Richard couldn’t take it any more, especially since his father was standing right behind Monty as he told his story, dripping seawater down his shirt and gripping his shoulders. Richard stood up. “Monty, please. I really can’t hear any more.”

“Alright, I won’t say any more, then.”

I want to hear the end to his story,” said Jean.

“Then you can. Anyone who doesn’t want to, it’s getting late, we’ll go to bed.”

Everyone except Jean stood up and ran upstairs. As Richard followed them at a slower pace, he heard Monty make a comment that shook him to the bone. “Now, Jean, if our lovely guest will just follow his son upstairs, we’ll continue with this story.”

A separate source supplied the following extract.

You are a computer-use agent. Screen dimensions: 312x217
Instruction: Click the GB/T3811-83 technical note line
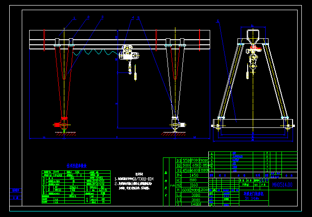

Richard undressed quickly and picked up the first book that his hand touched. Emma by Jane Austen. Richard tried to slow his breathing down and focus on the love related shenanigans in the text, but he couldn’t get his mind off Monty and Jean downstairs. This was ridiculous. He was a horror author who painted the ocean for a living, and he couldn’t handle part of a superstitious whaler’s story? What kind of logic was that?

It was logic that prevented him from focusing on Emma. Richard put down the book and methodically put out the candles and gas lights that lit his room. He closed his eyes and crawled under the covers of his bed. 

He fell asleep quickly, and dreamed of a deep ocean abyss full of nameless things that had been put there long ago and desperately wanted to escape.